El árabe que llega de la costa se cruza en Cazé con los que vuelven
del lago Tanganica y del Ruvuia, y encuentra allí caminos frecuentados que se
dirigen al norte, hacia los poderosos reinos de Caragüe, de Uñoro y de Uganda y
que le conducen a las orillas del lago de Kerehué. El Rori y el Bena, el Sanga
y el Senga, le envían desde el sur su marfil y sus esclavos, y los productos de
las comarcas de Khokoro, de Fipa y del Marungu, así como los del valle de
Rukua, vienen del Sudeste a cambiarse por sus telas, sus cuentas de vidrio y
sus hilos metálicos.
Por último, los jefes de las caravanas tienen que detenerse aquí
forzosamente, porque los cargadores, tanto los que han sido contratados en la
costa como los que se contrataron en las orillas del lago, se dispersan en
cuanto llegan a Cazé, poniendo al viajero o comerciante en la necesidad de
reunir un nuevo grupo, operación siempre difícil, y mucho más cuando se
aproxima la estación de la siembra.
Cazé no es una aldea, sino una colección separada de media docena
de tembés o grandes edificios, de construcción oblonga, que tienen todos un
patio central, grandes almacenes separados, barracas para los esclavos, y
jardines. Finalmente, alrededor de esta especie de núcleo están agrupadas las
chozas de los indígenas, acumulación de chiribitiles infectos que llevan el
nombre de su fundador.
En 1852 fue cuando esta parte de la provincia de Ñañembé recibió
los primeros colonos. En esa época fue cuando llegaron Snay-ben-Emir y Musa y
encontraron la estación desierta. Estos árabes construyeron casas, abrieron
pozos, y convirtieron este lugar deshabitado en una plaza comercial y populosa.

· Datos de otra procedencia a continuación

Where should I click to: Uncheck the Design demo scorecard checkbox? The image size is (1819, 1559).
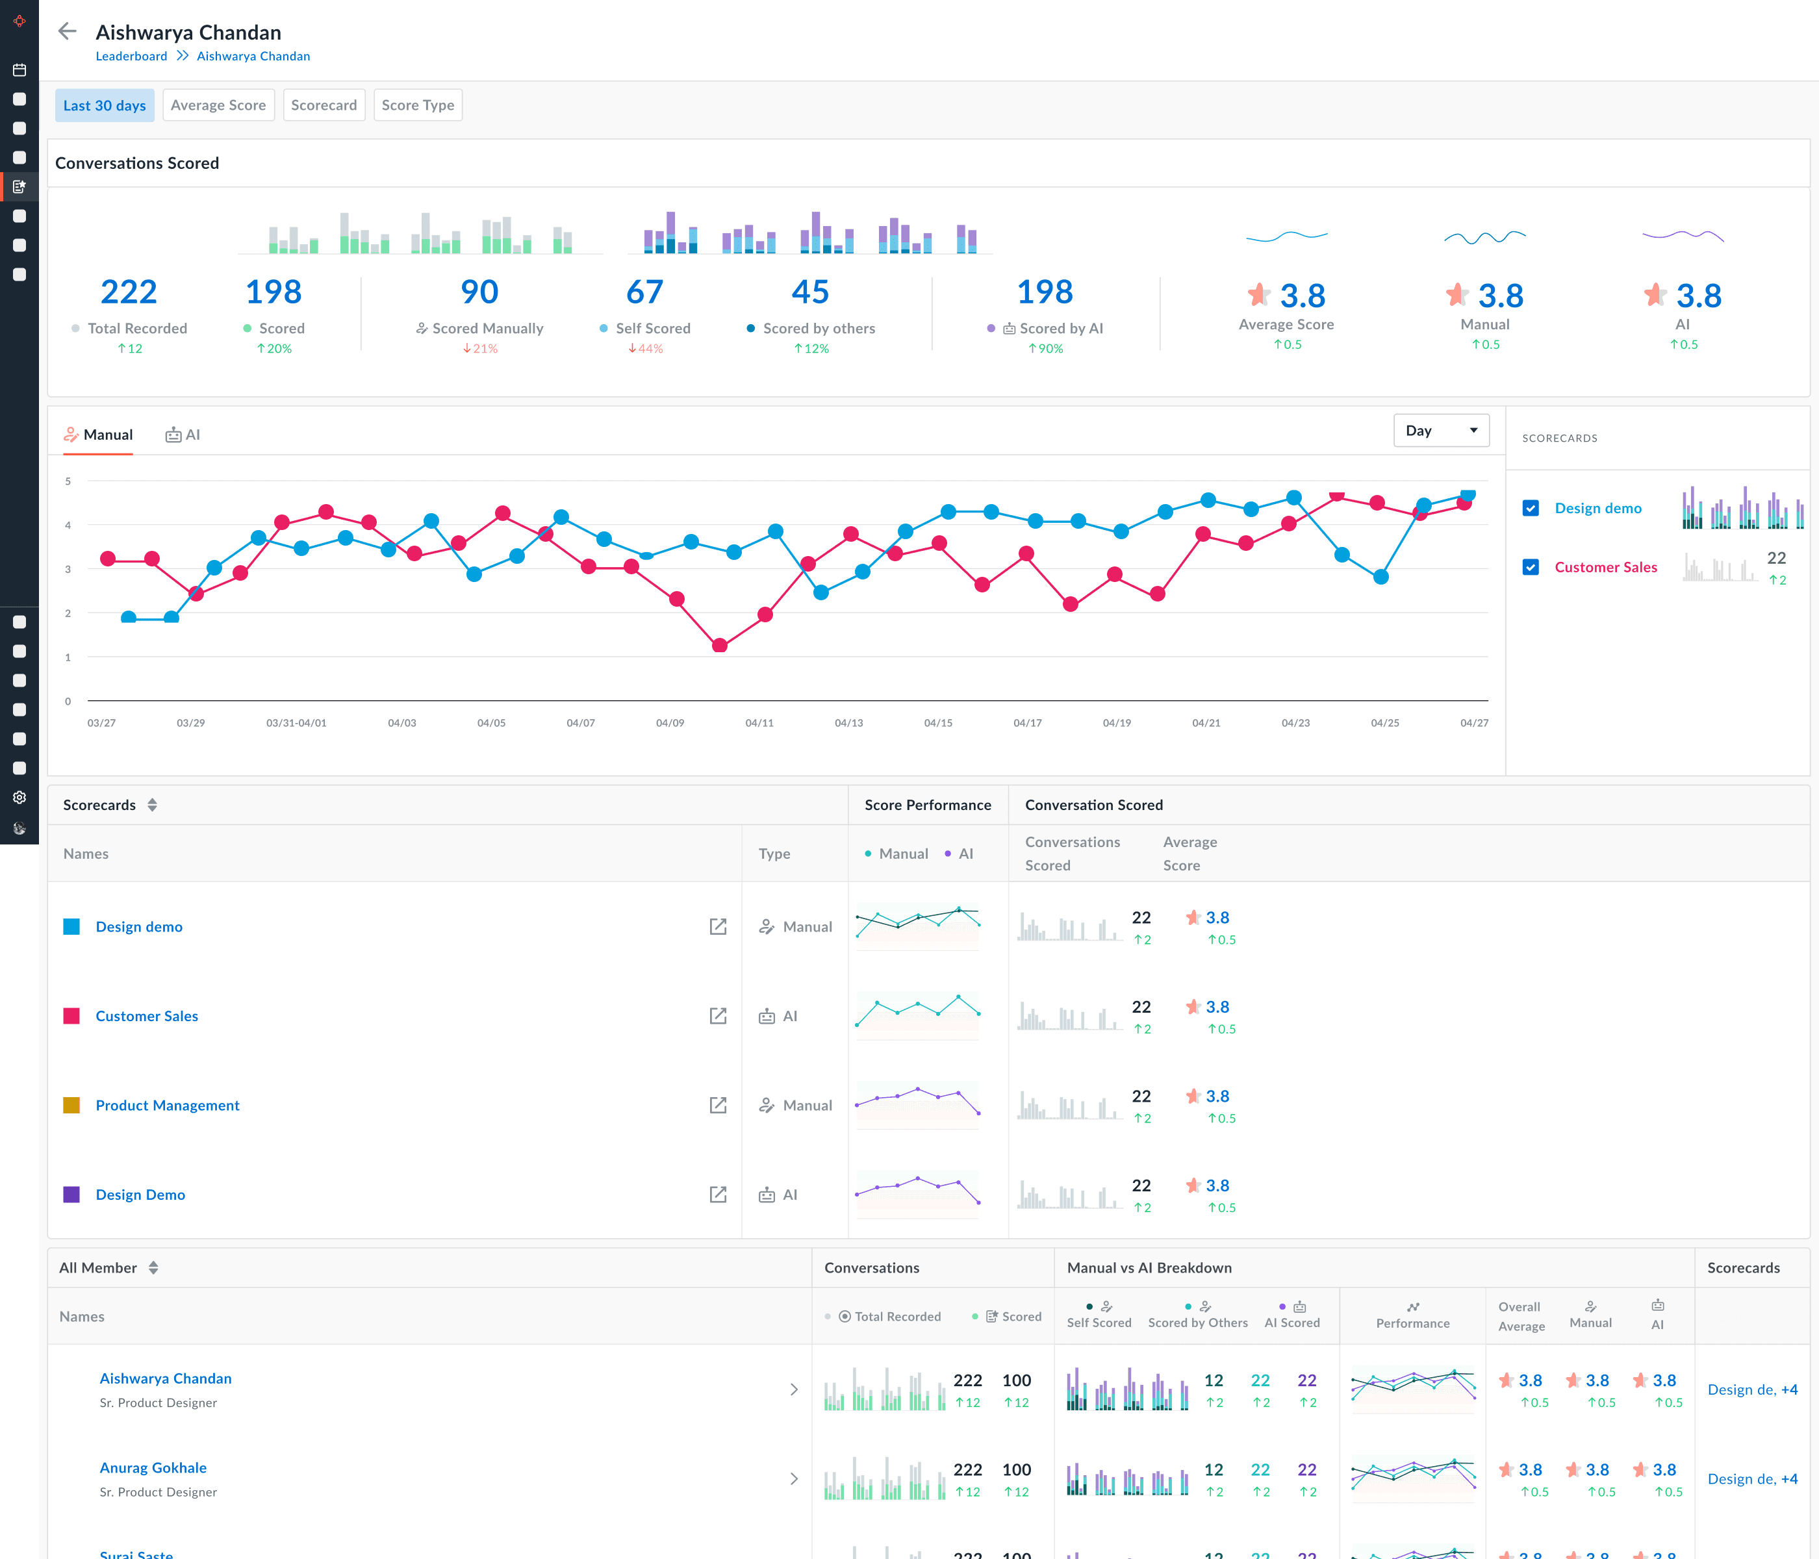pyautogui.click(x=1530, y=508)
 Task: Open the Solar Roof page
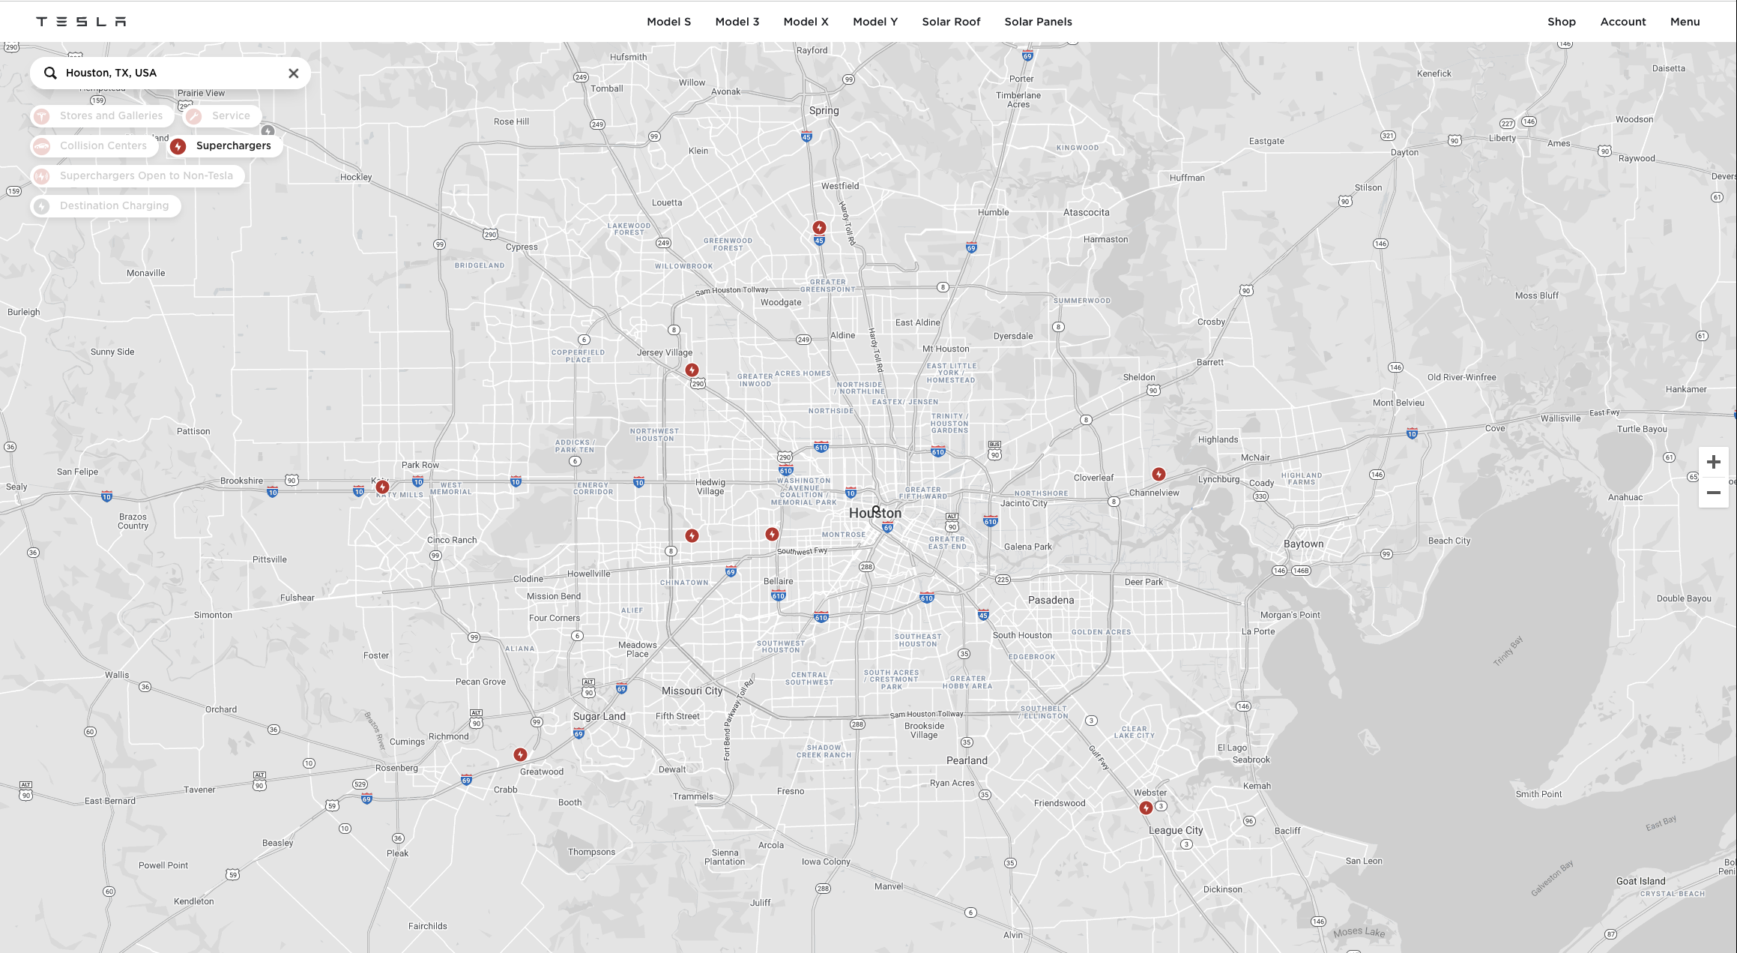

Sería difícil establecer el número de residentes árabes que hay en
el Ñañembé, pues de la misma manera que los ingleses en sus posesiones de la India, estos comerciantes no
hacen más que recorrer el país sin colonizarle. Su número, en consecuencia,
está muy lejos de ser fijo, aunque generalmente no se cuentan más de
veinticinco. Durante la estación de los viajes o cuando se juzga inminente una
campaña, apenas hay tres o cuatro. Esto es para ellos algo bastante enojoso.
Son demasiado fuertes para ceder sin combatir, pero no lo son, sin embargo, lo
bastante para luchar con éxito.
A excepción de Musa, que nació en Kojah, ciudad de la India inglesa, todos estos
comerciantes son árabes, naturales del Omán. Tienen aquí una existencia que,
más que cómoda, podría calificarse de fastuosa. Sus casas, aunque de un solo
piso, son bastante extensas y están sólidamente construidas; sus jardines son
grandes y muy bien dispuestos; y reciben regularmente de Zanzíbar, no solamente
cuanto es necesario para la vida, sino también un gran número de objetos de
lujo. En torno a ellos vive una turba de esclavos perfectamente enseñados para
el servicio y acostumbrados a los trabajos más necesarios. Usan asnos de
Zanzíbar por cabalgaduras, y los menos ricos poseen rebaños de vacas y cameros.
Lo único que les falta es un gobierno, pues tienen bastante necesidad
de un jefe inteligente y valeroso."
Richard Burton. Las Montañas de la Luna. Valdemar.